The German company Rheinmetall announced on the 13th December 2017 that the Kingdom of Jordan is set to receive a second batch of 25 second-hand Marder 1A3 IFVs, that were originally operated by the German Army. The delivery of the vehicles will start in the first quarter of 2018. A first batch of a total of sixteen Marder 1A3 IFVs was already handed over to the Royal Jordanian Army in December of 2016.
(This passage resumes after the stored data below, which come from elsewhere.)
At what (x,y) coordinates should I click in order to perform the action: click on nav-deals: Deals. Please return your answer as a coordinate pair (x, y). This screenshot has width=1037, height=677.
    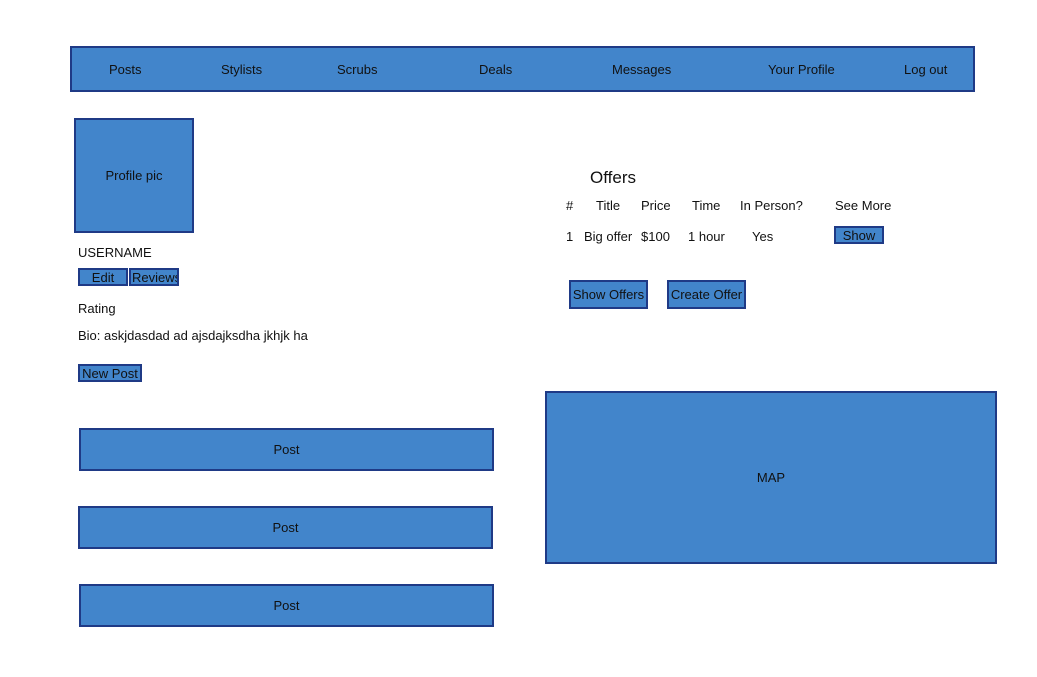
    Looking at the image, I should click on (496, 70).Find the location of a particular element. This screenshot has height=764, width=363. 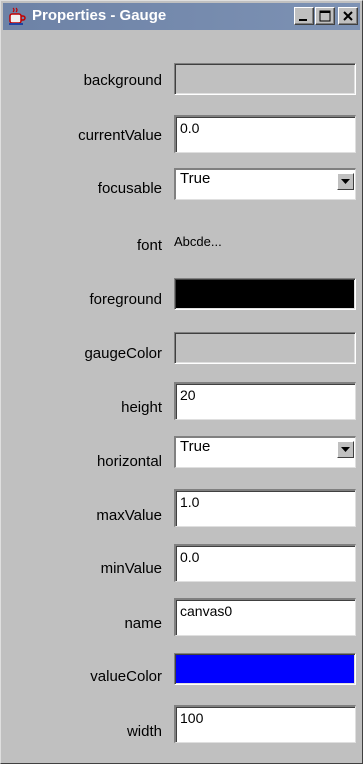

minimize-button is located at coordinates (304, 16).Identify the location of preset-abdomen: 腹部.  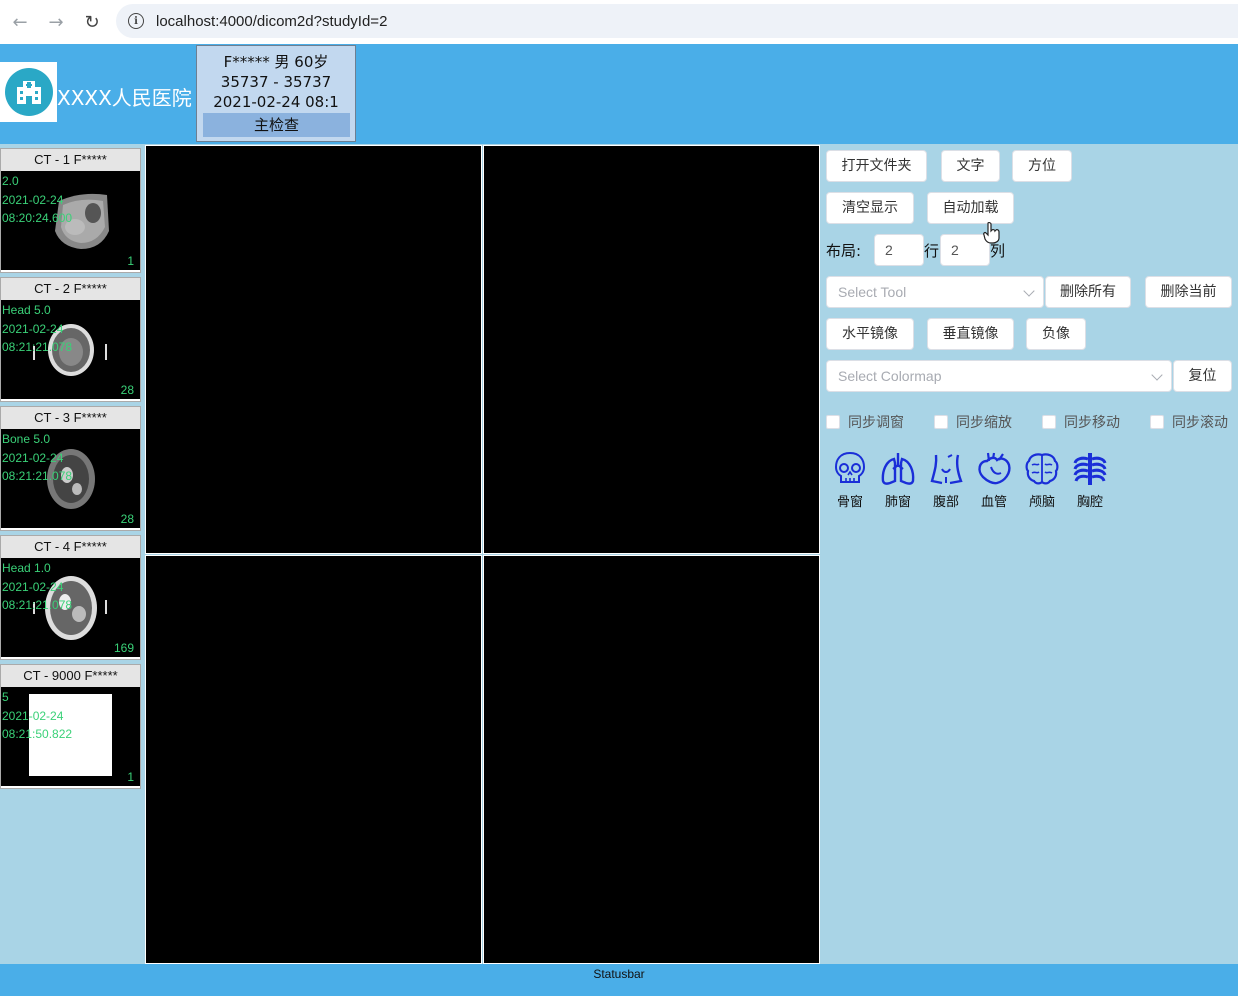
(946, 480).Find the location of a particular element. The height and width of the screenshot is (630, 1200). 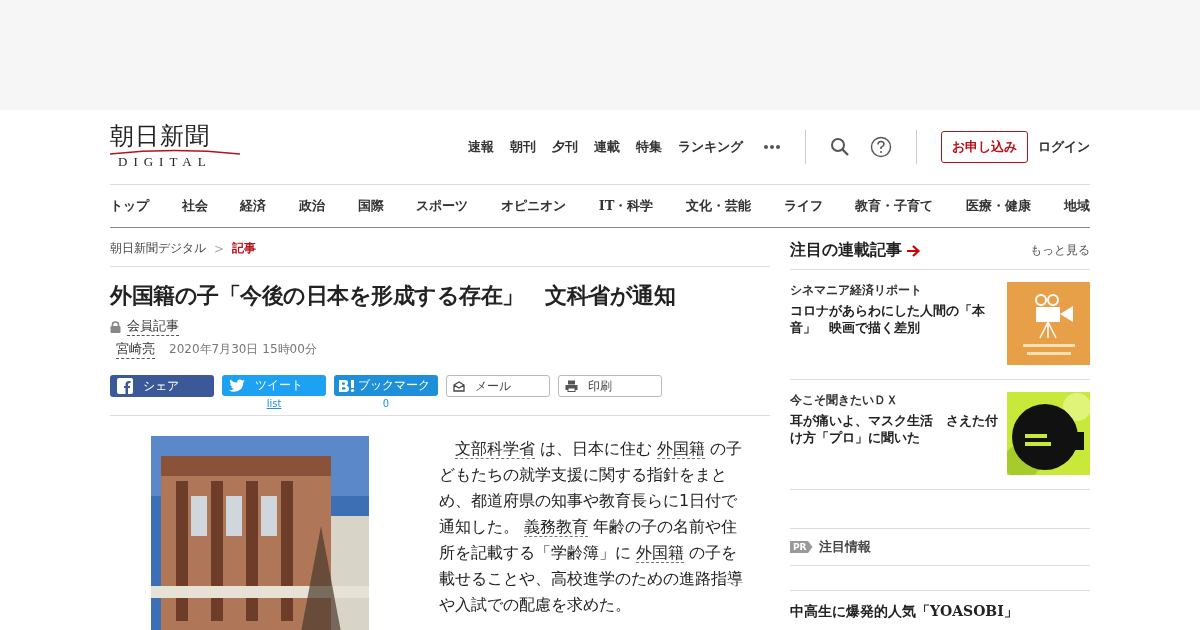

nav-link: 教育・子育て is located at coordinates (894, 206). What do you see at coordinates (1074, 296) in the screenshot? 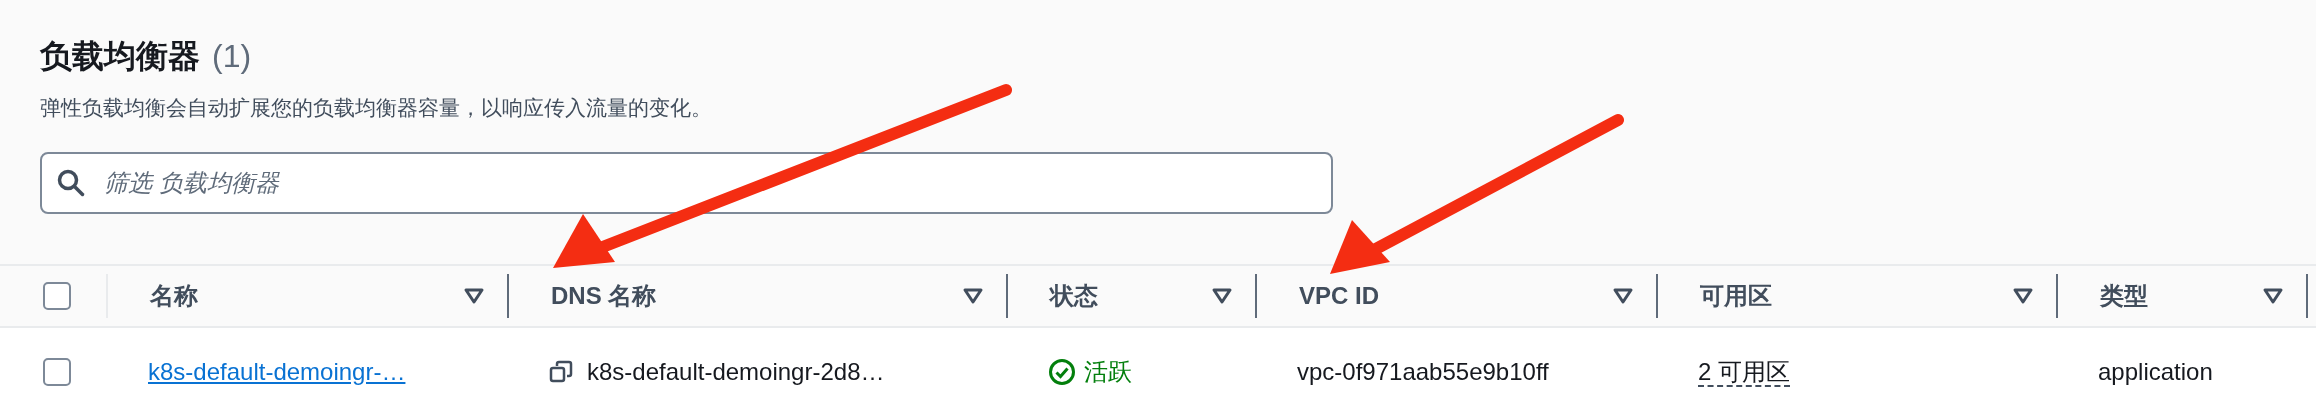
I see `column-header: 状态` at bounding box center [1074, 296].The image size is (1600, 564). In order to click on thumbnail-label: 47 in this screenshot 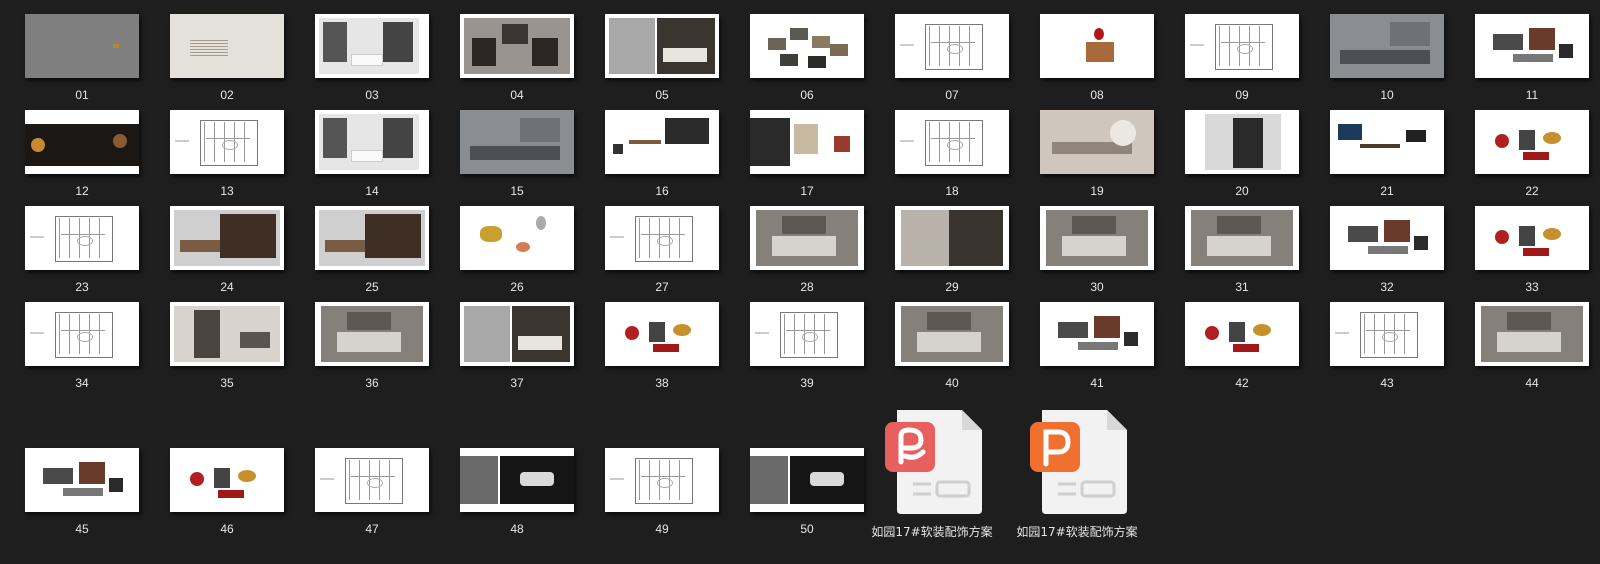, I will do `click(372, 529)`.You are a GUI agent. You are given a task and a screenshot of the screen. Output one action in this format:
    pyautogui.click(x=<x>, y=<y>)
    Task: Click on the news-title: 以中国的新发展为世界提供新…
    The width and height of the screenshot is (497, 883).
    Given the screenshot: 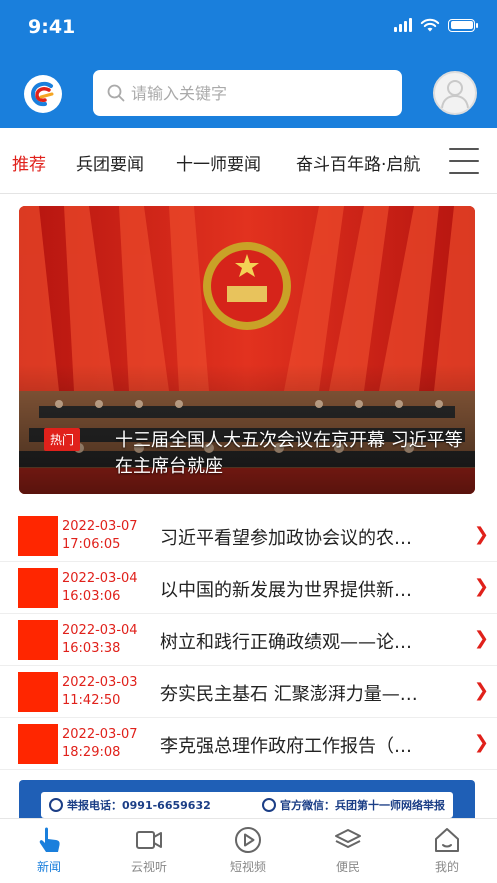 What is the action you would take?
    pyautogui.click(x=286, y=590)
    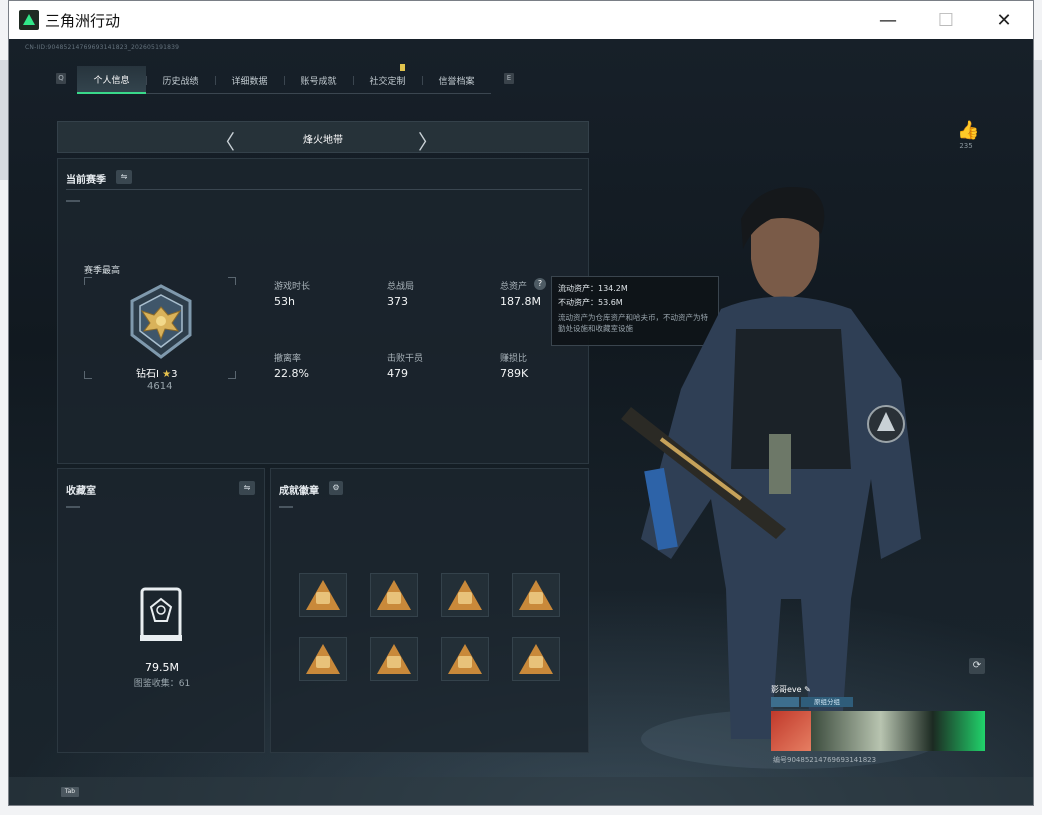 The width and height of the screenshot is (1042, 815). Describe the element at coordinates (161, 614) in the screenshot. I see `collection-case-icon` at that location.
|Marder 1A3s of the first batch delivered to Jordan|
The Marder 1A3 is an infantry fighting vehicle (IFV) currently in service with the armed forces of Chile, Germany, Indonesia and Jordan. The Argentinian military operates the TAM family, which is based on the Marder design. The Marder IFV is armed with a 20 mm MK 20 Rh 202 gas-operated autocannon with a maximum rate of fire ranging between 800 and 1,000 rounds per minute. As secondary armament the vehicle is fitted with a 7.62 mm MG3 machine gun and a launcher for the Milan anti-tank guided missile (ATGM). The Marder's propulsion is provided by a liquid-cooled MB 883 V6 engine from MTU, which delivers 600 horsepower at 2,200 rpm. It is coupled to a semi-automatic RENK HSWK 194 transmission. The Marder 1A3 has a combat weight of about 33.5 metric tons and reaches a top-speed of 65 kilometres per hour (km/h). Its spaced armor provides all-round protection against fire from 12.7 and 14.5 mm heavy machine gun, while the frontal arc is protected against medium calibre ammo including 30 x 165 mm armor-piercing ammunition. The Marder 1A3 is not fitted with an underbelly armor plate for protection against mines and improvised explosive devices (IEDs).
The Royal Jordanian Army is receiving the German-made IFVs as part of a military aid, which was started by the Federal Republic of Germany in the last two years in an attempt to improve the stability of the region by enabling the militaries of some Middle Eastern countries to fight better against insurgents and terrorists. Aside of a first batch of Marder 1A3 IFVs, Jordan also has received 600 RGW-90 hand-held recoilless guns, surveillance equipment, 56 vans and 70 trucks. Like the first batch of Marders, the second one was also ordered by the German government, rather than being ordered by Jordanian officials. Rheinmetall states that the contract - awarded in October 2017 - has a total value of more than €17 millions and includes completely refurbishing the vehicles to a (near) mint condition, painting them with a desert camouflage pattern (understood to be similiar to the single-tone "desert yellow" used on many US combat vehicles), spare parts, ammunition and tools, technical documentation aswell as support and training for the crews and local maintenance personnel.
Originally it was planned to deliver all 50 Marders meant for Jordan until end of 2017. There currently is no official explanation for the delay, it might however be related to politicians having troubles allocating the budget for the deal or the negotiations with Rheinmetall taking longer than expected.
|An upgraded Marder 1A3 could be fitted with additional armor, an unmanned turrets and a more powerful engines.|
There are a number of upgrade possibilities to enhance the protection, firepower and mobility as well as options to reconfigure the Marder to another role. The Marder can be used as APC, light/medium tank, tank destroyer, surface-to-air missile carrier, fire support vehicle, command post vehicle, ambulance vehicle, fire-fighting vehicle and as mortar carrier. Different upgrade paths such as the Marder CCV and the Rheinmetall Lynx infantry fighting vehicle have already been mentioned in the blog post regarding the first transfer of Marders to the Royal Jordanian Army.